⟨

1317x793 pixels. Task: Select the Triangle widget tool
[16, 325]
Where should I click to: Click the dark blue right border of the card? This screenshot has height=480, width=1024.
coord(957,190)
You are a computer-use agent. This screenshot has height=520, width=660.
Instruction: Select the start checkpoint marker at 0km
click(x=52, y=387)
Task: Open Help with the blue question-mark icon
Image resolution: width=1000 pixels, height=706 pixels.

⟩
⟨

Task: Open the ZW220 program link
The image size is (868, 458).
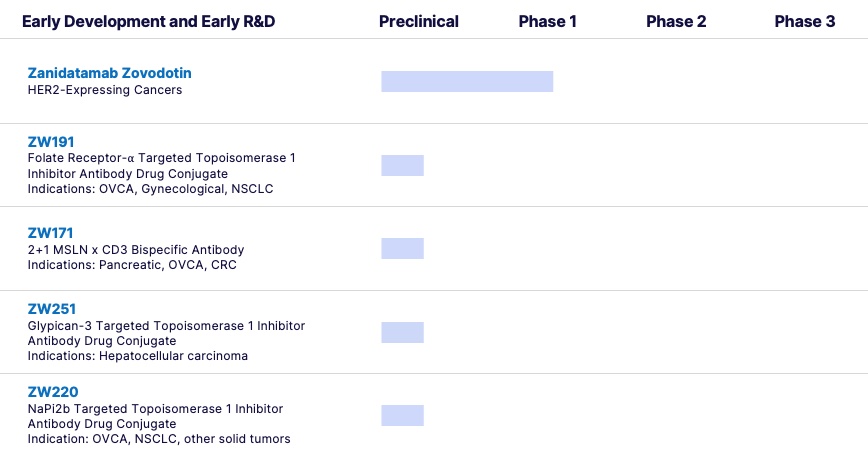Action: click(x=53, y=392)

⟩

→ **TASK DESCRIPTION**: From the data above, output only the lines between the line containing "You are a computer-use" and the line containing "Image resolution: width=1000", inclusive, exactly as written.

→ **RESPONSE**:
You are a computer-use agent. This screenshot has height=520, width=660.
Instruction: Select the start checkpoint marker at 0km
click(x=52, y=387)
Task: Open Help with the blue question-mark icon
Image resolution: width=1000 pixels, height=706 pixels.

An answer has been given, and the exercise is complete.